何度も記している通りハリサシガメが見られる石垣はトカゲ密度が高い。


あちこちで日光浴しているヒガシニホントカゲ──かつてニホントカゲと呼ばれていたものが今では3種類に分けられ、東京で見られるのはヒガシニホントカゲということになるらしい。




ヒガシニホントカゲにまじってニホンカナヘビの姿もチラホラ。この石垣ではヒガシニホントカゲが圧倒的に多いが、緑地全体ではニホンカナヘビを見かけることの方が多い。




トカゲの尾:自切と再生



日光浴するヒガシニホントカゲの中に尾が短めの個体がいた。よく見ると尾の途中から色が微妙に変わっていて尾の先端もいくぶん丸い……どうやら再生した尾のようだ。再生した尾は元の尾よりもクオリティが落ちるという印象があったので、(長さが劣るとはいえ)こんなにきれいに再生することがあるのかと意外に感じた。
この石垣で見かける多くの個体の中には、尾が切れたものや再生したものの姿もある。


「トカゲの尻尾(しっぽ)切り」という言葉(トカゲが尾を切り捨てて逃げるように、不祥事などが露見したとき、部下に責任をかぶせて上司が追及を逃れること)があるように、トカゲが尾を自ら切り落とすこと(自切)はよく知られている。
僕も、ネコに襲われたヒガシニホントカゲが尾を自切するシーンを見たことがある。切り離された尾は地面でピチピチと跳ねまわり、その動きにネコが気をとられているスキに本体は草の間に逃げ隠れた。トカゲ自切は、敵の注意を尾に引きつけ本体からそらす陽動作戦として機能しているのだと納得した。幼体の尾が目をひく鮮やかさなのも、小さいながら陽動効果を高めるためではないかという気もしている(*)。
そのヒガシニホントカゲ幼体の自切した尾↓。役割りを終えた尾をアリ達が運んでいた。


自切した後、尾は再生するが骨は再生されず、見た目も再生部分はハッキリわかることが多い。


「トカゲの尻尾(しっぽ)切り」は1度限りではない

トカゲの尾の自切&再生は子どもの頃から知っていたが、長い間それは「1回限り」のものだと思い込んでいた。
「トカゲの尾には切れやすい場所があって、そこから切れる」という知識はあったのだが……脱離節(その部位から先が自動的に脱離しやすい構造)はその1カ所だけだと理解(誤認)していた。その「切れやすい場所」で自切は起こり、再生した尾では(脱離節は無いのだろうから)2度と脱離は起こらない──そういう理解でいたのだ。

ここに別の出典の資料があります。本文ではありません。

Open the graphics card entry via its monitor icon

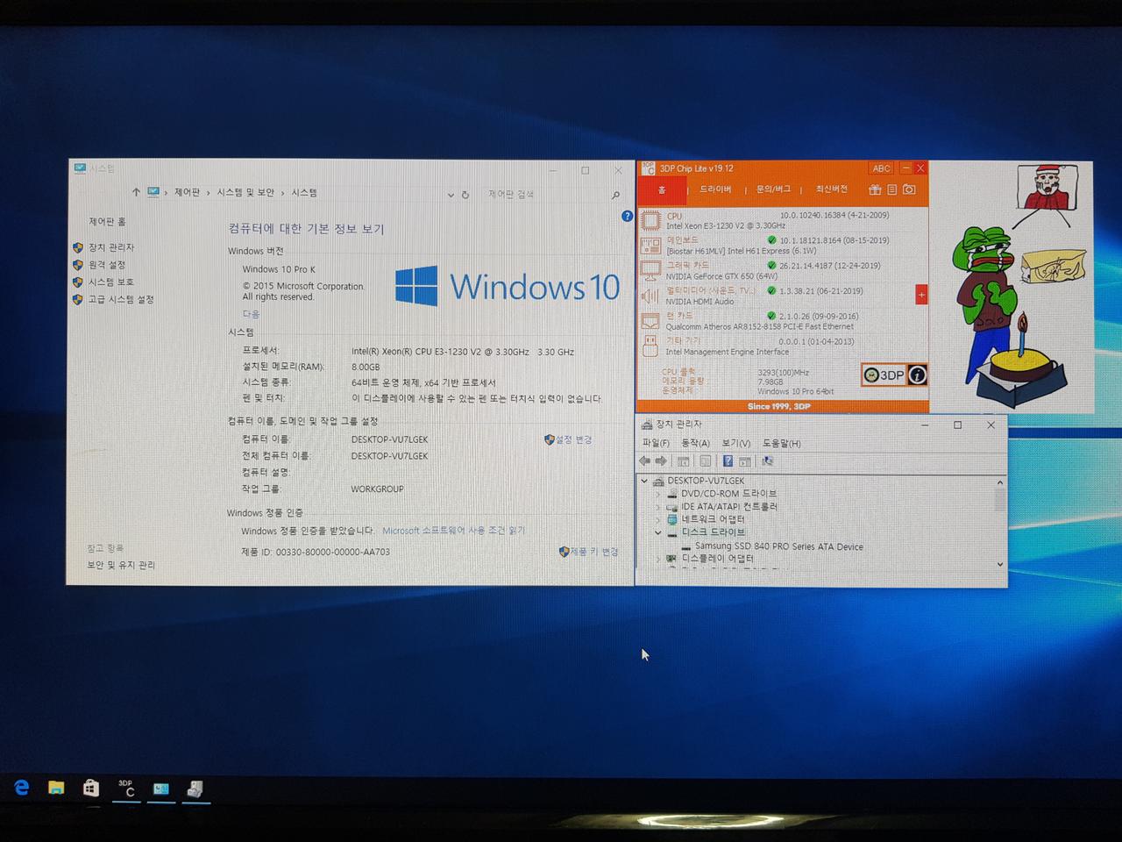coord(650,270)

ところが……トカゲの仲間であるグリーンイグアナで、「2度の《尻尾(しっぽ)切り》」を目の当たりにして驚いたことがあった。飼育中のグリーンイグアナの尾を不用意につかんで自切させてしまったことがあったのだが……当時は「トカゲの尻尾(しっぽ)切りは1度限り」と思い込んでいた。だから再生した尾はもう切れることはあるまい──そう信じてつかんだところ、以前切れたところより上(胴に近い部分)で再び自切が起こったのだ(その後、尾は再び再生した)。
このとき初めて「トカゲの尻尾(しっぽ)切り&再生は1度限ではない」ということを知った。グリーンイグアナで2度目の自切があったのだから、ニホントカゲやニホンカナヘビでも同じことが起こりうるだろうと考えるようになった。
トカゲの尾の骨には一節ごとに「脱離(だつり)節」が並んでいるという。このどこかで自切が行われる──「トカゲの尾の切れやすい場所(脱離節)」は1カ所ではなかったのだ。
尾を自切したヒガシニホントカゲを色々見比べてみると、確かに個体によって尾が切れた位置に違いがある──これは脱離節が1カ所ではないことを物語っている。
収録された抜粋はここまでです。